Monday, August 3, 2015

Stop Talking and Just Do: That’s the Best Way, Sir!

Peter Mutharika: What is the best way?
The past week has not been a silly season politics-wise; the usually silent Malawi President, Peter Mutharika, aimed some punches at people criticizing his government. Seemingly unsure of where he gets it wrong, the president asked these critics to tell him the “best way”.

The president, in his characteristic I-know-much-what-can-you-tell-me tone, asked his critics to tell him what exactly is wrong with community colleges, malata and cement programme, industrialization, implementation of public sector reforms and all that jazz.

But what exactly is the “best way”? Is there any ‘best way’ anywhere? It appears not. However, certain ways are arguably more or most reasonable. And it is the reasonableness of the ways that make them best; not something inherent in the ways.

Similarly, in areas of policy implementation as is true in politics generally, the reasonable way which is the best way is a predisposition to do—action, in simple terms. That’s it, action is the best way.

Quite frankly, that the president is visionary on community colleges is well-settled; that his malata and cement programme deserves a pat on his back is widely-acknowledged; that his industrialization initiative is a big plus on his government is without question; and that his drive for public sector reforms is commendable goes without saying. The above, still, as brilliant as they are, matter less to any well-meaning citizen. The heart of it all is that what matters here is not the policies themselves but the action—or implementation if you like—which should, as far closely as possible, follow the road cleared by these grand policies.

Reaching here, the president can perhaps take an honest stock of himself and his government entourage and see whether or not his policies are implemented in the same grand way they were fashioned before asking for answers from his critics about where he goes wrong.

It is hoped that this stock-taking can help him re-gain his touch with the populace. See, how often have cronyism, favoritism, corruption, and inaction been blamed by these critics to be the regrettable dents on these good policies? Many times. What has the president done? Very little. What has changed? Least.

If he could please do justice to the Malawi nation; next time this or that critic says something is wrong with policy A or implementation of policy B: he should listen attentively, gather the courage to accept the free advice, and then take action. It surely helps very little, if at all it does, to blabber squeaks of underappreciation in the name of taking critics to task. The only, yes only, way to take these critics to task is to walk the policy talk and not to wander away from it and still expect smiles from Malawians. 

The agitation for approval, now taking a peal on him, will yield nothing without something; action first and approval will naturally follow. The point being driven home here is that there is every need to stop talking and take action. “Why?”, you may ask. Because the talking was already done, the policy document is the talk—the talking is the policy. So the president can’t keep talking. Now it’s time for action. It’s time for implementation. Or better still, it is time for the policy walk.

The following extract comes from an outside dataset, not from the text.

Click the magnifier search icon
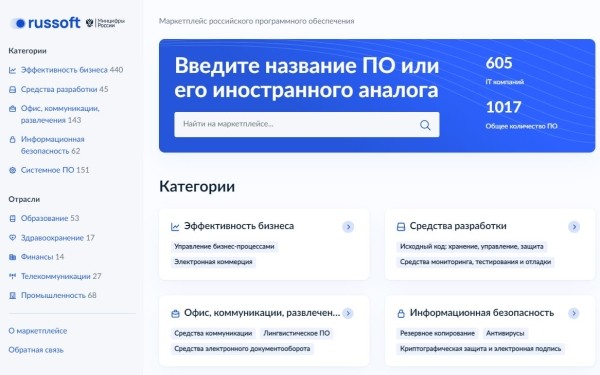 pos(425,125)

Take America for example. America is not great because it is a land of lofty dreamers but because it is a land where dream-implementers live. For the record, Malawi is happy to have a lofty dreamer president. It is noteworthy that Malawi will be happiest to see its president implement the lofty dreams.

For Malawi, the dream is the establishment of community colleges that offer relevant programmes; yes, the dream is malata and cement programme that benefits all Malawians without regard to their political affiliations; the dream is civil servants getting salaries good enough to afford a standard life; the dream is creation of industries that create jobs for all and not for family and friends. And that is the kind of walk Malawi wants the grand policy talk to take. When all that meat is absent from the policies as it is the case now, the policy becomes a skeleton to be used as a ghost for corruption and political appeasement.

Sir, as a matter of being straight here, the thing is, at last, to walk the talk. Not to crawl the talk. Neither is it to talk the talk or talk talk the talk. The point is: walk the policy talk Sir. It is only when you walk (and not to wander away from) the policy talk that the criticisms will die a natural death. Because, as earlier elsewhere pointed out, that’s the best way, Sir.